Mortgage rates moved higher this week, a trend that is slowing home-mortgage refinancings but isn't expected to do much to hurt home sales, economists said.

Rates on benchmark 30-year fixed-rate mortgages averaged 6.3 percent for the week ended June 11, up from 6.28 percent last week, Freddie Mac said Thursday in its weekly nationwide survey of rates.

Thirty-year mortgage rates hit a low this year of 5.38 percent for the week ended March 18, but have since been moving slowly higher.

Rates for 15-year fixed-rate mortgages this week averaged 5.67 percent, up from 5.63 percent last week. Rates for one-year adjustable rate mortgages were at 4.14 percent this week, up from an average rate of 3.98 percent last week.

The recent rise in mortgage rates comes in anticipation that the Federal Reserve will raise a key short-term interest rate for the first time in four years on June 30. "All eyes will be on the Fed for the next few months at least. How aggressive or how measured the coming rates hikes are will determine the future direction of both short- and long-term mortgage rates," said Frank Nothaft, Freddie Mac's chief economist.

David Lereah, chief economist at the National Association of Realtors, is now predicting that 30-year mortgage rates will rise to 6.9 percent by the final quarter of this year, which would still be considered low by historical standards. Lereah is forecasting sales of previously owned homes to set a record this year and sales of new homes to finish close to a record high. An improved labor market should support demand for homes, he said.

This time a year ago, rates on 30-year loans averaged 5.21 percent, rates for 15-year mortgages stood at 4.60 percent and rates on one-year ARMs averaged 3.54 percent.

The nationwide averages for mortgage rates do not include add-on fees known as points. Each loan type carried an average fee of 0.7 point this week.

The recent rise in mortgages is slowing refinancing activity, which accounted for 32.6 percent of total mortgage loan applications filed last week, down from 34.3 percent in the previous week, the Mortgage Bankers Association said.

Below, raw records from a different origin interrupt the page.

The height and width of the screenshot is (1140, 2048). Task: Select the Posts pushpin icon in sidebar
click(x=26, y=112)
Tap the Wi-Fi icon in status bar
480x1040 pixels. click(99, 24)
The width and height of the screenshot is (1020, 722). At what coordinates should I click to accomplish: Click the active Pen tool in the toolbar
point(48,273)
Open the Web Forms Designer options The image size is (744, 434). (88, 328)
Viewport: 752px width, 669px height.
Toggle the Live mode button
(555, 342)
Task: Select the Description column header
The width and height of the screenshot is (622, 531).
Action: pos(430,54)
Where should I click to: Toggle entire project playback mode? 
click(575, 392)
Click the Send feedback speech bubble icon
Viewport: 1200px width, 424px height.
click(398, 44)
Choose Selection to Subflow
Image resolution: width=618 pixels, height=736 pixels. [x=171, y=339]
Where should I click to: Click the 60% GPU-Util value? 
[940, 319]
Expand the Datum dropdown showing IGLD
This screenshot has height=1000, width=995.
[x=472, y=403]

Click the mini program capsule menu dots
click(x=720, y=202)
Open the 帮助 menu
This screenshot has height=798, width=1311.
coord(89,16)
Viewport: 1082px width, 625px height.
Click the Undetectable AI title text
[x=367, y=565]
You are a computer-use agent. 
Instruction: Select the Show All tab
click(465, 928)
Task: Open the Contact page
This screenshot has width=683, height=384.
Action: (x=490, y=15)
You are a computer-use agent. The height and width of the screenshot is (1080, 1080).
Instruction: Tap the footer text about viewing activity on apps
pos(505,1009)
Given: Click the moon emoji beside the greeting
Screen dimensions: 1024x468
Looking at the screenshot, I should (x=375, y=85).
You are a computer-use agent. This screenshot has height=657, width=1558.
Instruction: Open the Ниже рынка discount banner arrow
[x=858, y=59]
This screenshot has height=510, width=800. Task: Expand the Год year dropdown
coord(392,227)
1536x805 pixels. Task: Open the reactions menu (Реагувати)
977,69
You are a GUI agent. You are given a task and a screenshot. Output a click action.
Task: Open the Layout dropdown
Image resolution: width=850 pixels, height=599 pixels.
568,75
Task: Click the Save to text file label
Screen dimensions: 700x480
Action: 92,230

The Federal Reserve also reported Thursday that debt of American households grew at a 10.9 percent annual rate in the first quarter of this year, up from a 7.3 percent pace in the previous quarter. A pickup in mortgage borrowing and consumer credit was largely behind the first-quarter rise, the Fed said.

EVENT . . . A home-buying fair sponsored by the D.C. Department of Housing and Community Development is scheduled for 11 a.m. to 3 p.m. Friday at the corner of H and North Capitol streets NE in Washington. The fair is to include informational sessions about home buying; on-site, housing-counseling services; credit analysis; upcoming affordable-housing projects; and information about homeownership from D.C. housing agencies. Admission is free. Call 202-442-7256 for information.